Considéralo hecho, dijo. Los bancos están procesando la transferencia. Serás dueño de su deuda en 5 minutos. Colgué el teléfono y observé la fiesta. Estaban bailando, estaban bebiendo, estaban celebrando la muerte de mi hija.
“Baila mientras puedas, Eno”, le susurré al aire frío de la noche, porque la música está a punto de detenerse y cuando lo haga vas a descubrir que no eres dueño del suelo sobre el que estás parado, no eres dueño del champán que estás bebiendo.
Ni siquiera eres dueño del nombre en la parte trasera del barco. Me volví hacia mi jefe de seguridad. Prepara la lancha”, dije. Vamos a hacerles una visita, pero todavía no.
Déjalo terminar su bebida. Quiero que sostenga una copa vacía cuando le quite la vida. Le di la espalda al resplandor neón de la fiesta en el yate y al bajo palpitante que vibraba en mi pecho como un segundo latido furioso.
Victoria tenía sus órdenes. La demolición financiera de Enzo Montes había comenzado. Pero mientras ella lo despojaba de sus activos, yo necesitaba despojarlo de su cuartada. Necesitaba saber exactamente cómo mi hija terminó al pie de una escalera con el cráneo fracturado.

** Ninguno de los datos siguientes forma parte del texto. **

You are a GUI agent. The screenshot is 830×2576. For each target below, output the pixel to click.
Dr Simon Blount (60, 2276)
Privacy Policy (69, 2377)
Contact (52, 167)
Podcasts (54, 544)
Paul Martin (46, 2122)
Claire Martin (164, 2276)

Mi conductor me llevó de regreso al centro médico en tiempo récord. El hospital estaba más tranquilo ahora, la calma nocturna antes del turno del amanecer. Pasé por delante de la sala de espera donde las familias dormían en sillas incómodas y me dirigí directamente a la estación de enfermeras fuera del quirófano.